How do the lines below between the ones holding "The width and height of the screenshot is (710, 375)." and "This screenshot has height=770, width=833.", inclusive, read? Give them again exactly, with no other lines.

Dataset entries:
- Opening Delimiter -

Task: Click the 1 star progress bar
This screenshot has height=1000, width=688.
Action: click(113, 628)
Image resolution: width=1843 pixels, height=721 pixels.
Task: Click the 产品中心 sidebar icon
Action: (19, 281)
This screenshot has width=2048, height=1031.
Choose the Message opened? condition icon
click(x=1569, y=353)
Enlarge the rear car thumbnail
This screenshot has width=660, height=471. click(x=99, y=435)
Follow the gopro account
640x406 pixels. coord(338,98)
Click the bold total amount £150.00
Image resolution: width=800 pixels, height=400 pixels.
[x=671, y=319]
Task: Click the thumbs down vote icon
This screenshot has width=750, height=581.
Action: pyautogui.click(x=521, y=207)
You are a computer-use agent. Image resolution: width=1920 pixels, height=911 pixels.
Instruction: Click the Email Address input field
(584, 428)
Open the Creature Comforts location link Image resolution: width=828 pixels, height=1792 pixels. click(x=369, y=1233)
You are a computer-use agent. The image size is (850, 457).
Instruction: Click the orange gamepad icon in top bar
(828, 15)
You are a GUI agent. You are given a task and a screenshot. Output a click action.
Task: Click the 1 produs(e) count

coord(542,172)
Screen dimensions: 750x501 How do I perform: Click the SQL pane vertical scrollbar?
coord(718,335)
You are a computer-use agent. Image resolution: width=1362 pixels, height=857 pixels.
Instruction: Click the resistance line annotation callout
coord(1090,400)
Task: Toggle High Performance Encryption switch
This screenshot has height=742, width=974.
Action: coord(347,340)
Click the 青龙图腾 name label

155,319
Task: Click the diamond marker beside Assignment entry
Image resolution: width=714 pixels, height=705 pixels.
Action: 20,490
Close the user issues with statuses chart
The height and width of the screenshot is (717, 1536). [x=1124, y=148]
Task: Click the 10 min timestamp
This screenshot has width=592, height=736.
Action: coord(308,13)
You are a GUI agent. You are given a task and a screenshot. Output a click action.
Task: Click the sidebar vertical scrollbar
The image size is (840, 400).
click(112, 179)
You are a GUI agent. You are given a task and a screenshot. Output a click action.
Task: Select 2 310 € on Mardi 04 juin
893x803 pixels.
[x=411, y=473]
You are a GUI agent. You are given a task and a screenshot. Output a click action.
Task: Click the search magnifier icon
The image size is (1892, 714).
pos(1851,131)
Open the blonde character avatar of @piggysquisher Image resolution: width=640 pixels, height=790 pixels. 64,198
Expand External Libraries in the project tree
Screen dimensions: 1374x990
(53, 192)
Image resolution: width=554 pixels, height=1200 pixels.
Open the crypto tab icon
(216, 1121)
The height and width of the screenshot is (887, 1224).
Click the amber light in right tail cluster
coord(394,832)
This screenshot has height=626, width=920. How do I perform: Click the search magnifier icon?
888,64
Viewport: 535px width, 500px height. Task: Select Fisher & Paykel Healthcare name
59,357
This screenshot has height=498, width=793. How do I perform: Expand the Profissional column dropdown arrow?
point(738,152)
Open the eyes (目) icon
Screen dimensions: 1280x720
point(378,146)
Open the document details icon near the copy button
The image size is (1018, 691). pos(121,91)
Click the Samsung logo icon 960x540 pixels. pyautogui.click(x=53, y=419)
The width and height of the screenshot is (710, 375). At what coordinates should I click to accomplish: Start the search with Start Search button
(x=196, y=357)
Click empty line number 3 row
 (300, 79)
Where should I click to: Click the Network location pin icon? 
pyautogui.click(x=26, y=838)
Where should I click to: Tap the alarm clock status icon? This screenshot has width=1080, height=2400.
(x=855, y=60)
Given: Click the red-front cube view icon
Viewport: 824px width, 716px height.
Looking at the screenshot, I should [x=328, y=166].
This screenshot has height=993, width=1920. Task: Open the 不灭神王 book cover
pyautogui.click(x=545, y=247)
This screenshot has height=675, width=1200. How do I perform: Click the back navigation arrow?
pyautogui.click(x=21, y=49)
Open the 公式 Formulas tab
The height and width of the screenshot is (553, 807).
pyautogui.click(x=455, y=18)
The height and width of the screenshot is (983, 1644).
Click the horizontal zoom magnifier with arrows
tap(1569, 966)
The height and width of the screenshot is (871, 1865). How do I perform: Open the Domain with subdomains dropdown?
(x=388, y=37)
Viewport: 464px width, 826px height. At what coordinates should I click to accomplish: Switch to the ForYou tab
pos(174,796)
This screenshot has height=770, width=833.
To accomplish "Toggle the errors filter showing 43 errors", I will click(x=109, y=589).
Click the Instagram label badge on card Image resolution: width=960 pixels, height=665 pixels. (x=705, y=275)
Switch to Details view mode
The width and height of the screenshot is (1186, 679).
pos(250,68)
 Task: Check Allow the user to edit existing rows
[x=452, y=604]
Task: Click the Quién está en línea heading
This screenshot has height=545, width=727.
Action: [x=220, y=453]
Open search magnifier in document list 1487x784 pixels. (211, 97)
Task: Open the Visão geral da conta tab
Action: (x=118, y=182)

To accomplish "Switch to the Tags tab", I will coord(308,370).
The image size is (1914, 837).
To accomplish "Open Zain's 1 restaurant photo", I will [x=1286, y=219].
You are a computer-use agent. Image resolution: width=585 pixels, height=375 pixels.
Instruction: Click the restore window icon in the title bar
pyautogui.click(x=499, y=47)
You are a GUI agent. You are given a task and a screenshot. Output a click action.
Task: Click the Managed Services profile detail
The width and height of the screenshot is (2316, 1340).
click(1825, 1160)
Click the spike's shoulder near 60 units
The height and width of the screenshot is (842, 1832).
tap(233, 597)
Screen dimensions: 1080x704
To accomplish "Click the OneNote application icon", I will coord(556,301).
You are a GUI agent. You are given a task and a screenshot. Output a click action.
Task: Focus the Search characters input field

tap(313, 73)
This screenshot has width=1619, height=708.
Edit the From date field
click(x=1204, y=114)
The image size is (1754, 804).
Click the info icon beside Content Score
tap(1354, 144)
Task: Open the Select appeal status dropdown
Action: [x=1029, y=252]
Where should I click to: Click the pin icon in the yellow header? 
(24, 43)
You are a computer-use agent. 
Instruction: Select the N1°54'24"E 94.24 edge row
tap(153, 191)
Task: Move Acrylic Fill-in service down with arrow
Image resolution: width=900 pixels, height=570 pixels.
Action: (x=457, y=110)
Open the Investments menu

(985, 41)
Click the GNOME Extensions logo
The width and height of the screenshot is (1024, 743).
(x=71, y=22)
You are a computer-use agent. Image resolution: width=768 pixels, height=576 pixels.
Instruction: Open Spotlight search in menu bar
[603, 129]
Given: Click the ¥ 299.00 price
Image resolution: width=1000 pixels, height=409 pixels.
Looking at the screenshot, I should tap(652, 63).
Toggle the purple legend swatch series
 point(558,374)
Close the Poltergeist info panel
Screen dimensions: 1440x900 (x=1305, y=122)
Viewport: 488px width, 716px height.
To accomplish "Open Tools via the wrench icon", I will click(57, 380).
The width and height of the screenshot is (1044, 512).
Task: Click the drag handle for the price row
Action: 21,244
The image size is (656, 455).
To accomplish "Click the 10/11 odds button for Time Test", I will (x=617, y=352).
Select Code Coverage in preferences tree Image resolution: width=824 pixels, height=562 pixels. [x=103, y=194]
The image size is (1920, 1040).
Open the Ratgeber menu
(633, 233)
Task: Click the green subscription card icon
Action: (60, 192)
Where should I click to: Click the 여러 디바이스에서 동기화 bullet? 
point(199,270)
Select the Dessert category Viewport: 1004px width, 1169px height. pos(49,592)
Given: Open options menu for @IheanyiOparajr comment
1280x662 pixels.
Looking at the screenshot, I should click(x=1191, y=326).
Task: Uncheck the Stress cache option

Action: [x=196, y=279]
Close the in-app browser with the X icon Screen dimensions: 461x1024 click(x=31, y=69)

- Closing Delimiter -

**REPLY TO THE TASK**
The width and height of the screenshot is (710, 375). At what coordinates should I click to accomplish: Start the search with Start Search button
(x=196, y=357)
Click empty line number 3 row
 (300, 79)
Where should I click to: Click the Network location pin icon? 
pyautogui.click(x=26, y=838)
Where should I click to: Tap the alarm clock status icon? This screenshot has width=1080, height=2400.
(x=855, y=60)
Given: Click the red-front cube view icon
Viewport: 824px width, 716px height.
Looking at the screenshot, I should [x=328, y=166].
This screenshot has height=993, width=1920. Task: Open the 不灭神王 book cover
pyautogui.click(x=545, y=247)
This screenshot has height=675, width=1200. How do I perform: Click the back navigation arrow?
pyautogui.click(x=21, y=49)
Open the 公式 Formulas tab
The height and width of the screenshot is (553, 807).
pyautogui.click(x=455, y=18)
The height and width of the screenshot is (983, 1644).
Click the horizontal zoom magnifier with arrows
tap(1569, 966)
The height and width of the screenshot is (871, 1865). How do I perform: Open the Domain with subdomains dropdown?
(x=388, y=37)
Viewport: 464px width, 826px height. At what coordinates should I click to accomplish: Switch to the ForYou tab
pos(174,796)
This screenshot has height=770, width=833.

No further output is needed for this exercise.